L. – Così così. Comunque penso che in radio il pezzo funzionerà.
O. – Funzionerà, poi Ramazzotti ha una grande scia… non le piace insomma…
L. – Non mi piace troppo la sua voce.
O. – Posso capire che non le piaccia… è strana, ma è proprio questa sua stranezza che lo rende anche all’estero così interessante. A me invece mette di buon umore perché mi ricorda la voce di Paperino, nel senso buono della parola. La ascolti e provi a pensarci…

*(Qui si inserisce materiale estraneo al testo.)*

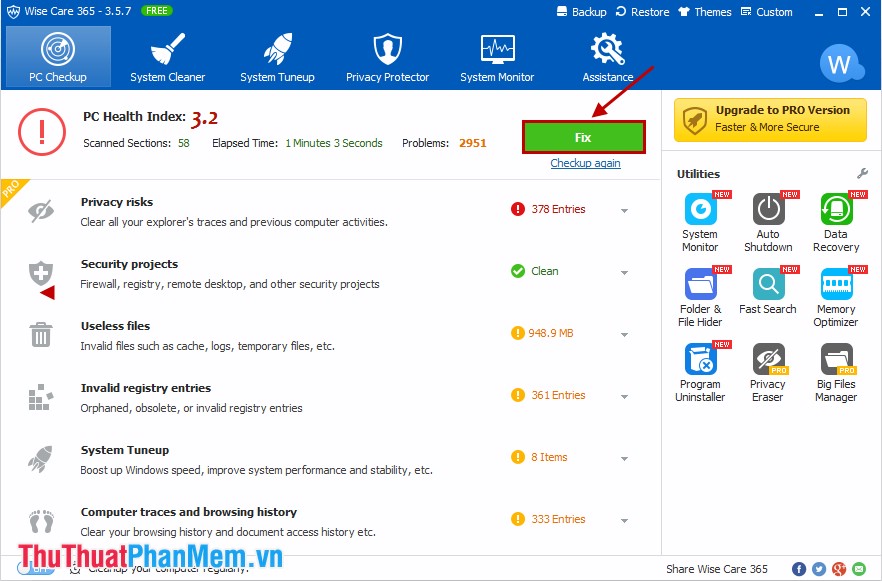882x581 pixels.
Task: Click the Utilities wrench settings icon
Action: (862, 174)
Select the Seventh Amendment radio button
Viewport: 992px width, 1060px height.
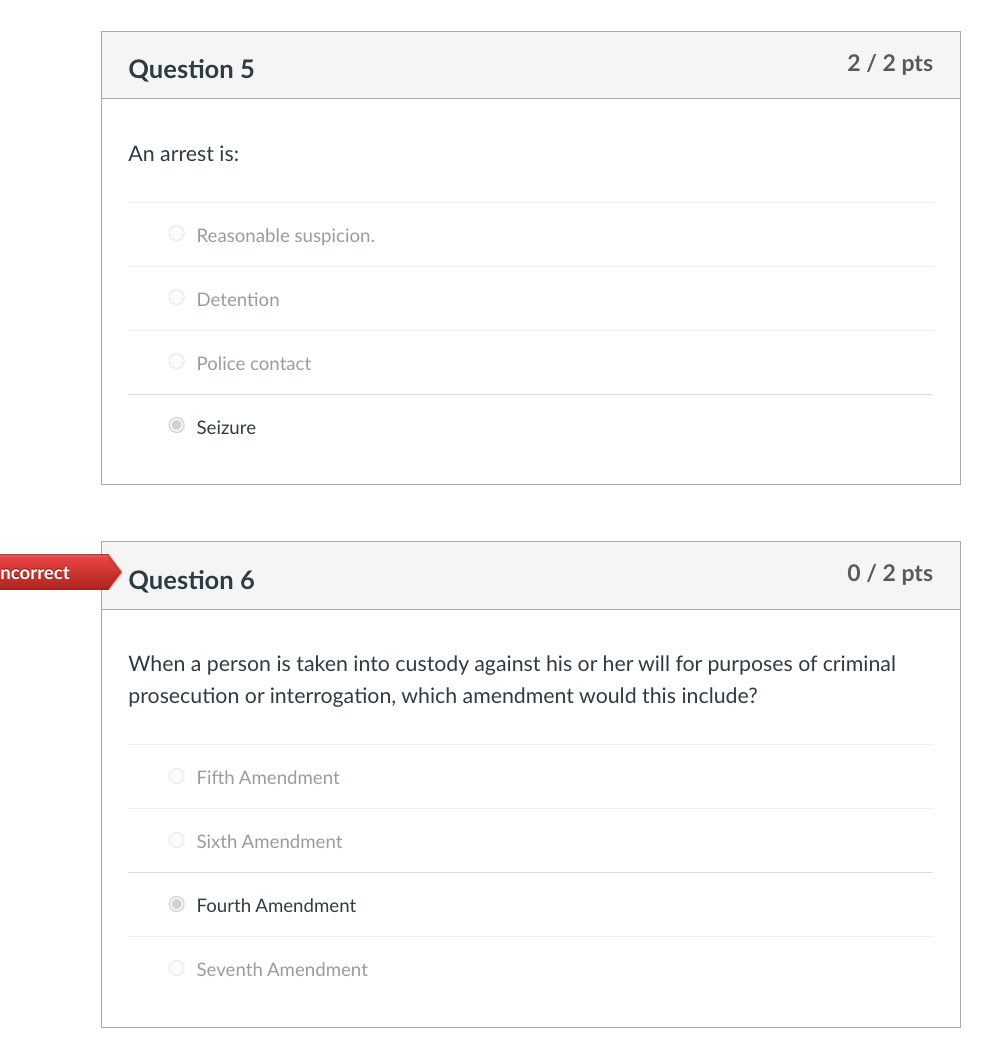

L. – Proverò. Magari funziona.
O. – Vedrà che le mette allegria! Poi è stato molto carino Ramazzotti perché questo è un pezzo scritto da lui per me e Mina. Mina l’ha rifiutato, allora ho detto lo faccio io. E’ molto carino ad aver dettato con me dopo Tina Turner, dopo Ricky Martin e dopo Anastacia… Come italiana sono la prima e ritengo questo un vantaggio.
L. – Con Claudio Baglioni canta Domani è un altro giorno. Lo avevate cantato già in tivù, su rai due, qualche anno fa.
O. – Ah, sì sì sì. Eh gli piace molto a Baglioni quel pezzo. E’ stato molto carino, ma sono stati tutti molto carini i miei colleghi.
L. – Gli arrangiamenti sono di Celso Valli.
O. – Celso ha firmato molti successi di questi cantanti. E’ stato più facile per lui ottenere un sì. Sono anche cantanti di scuderia Sony-Bmg. A parte la Consoli… e Ramazzotti… e Giovanotti. Lui è una delizia, un Bon Bon.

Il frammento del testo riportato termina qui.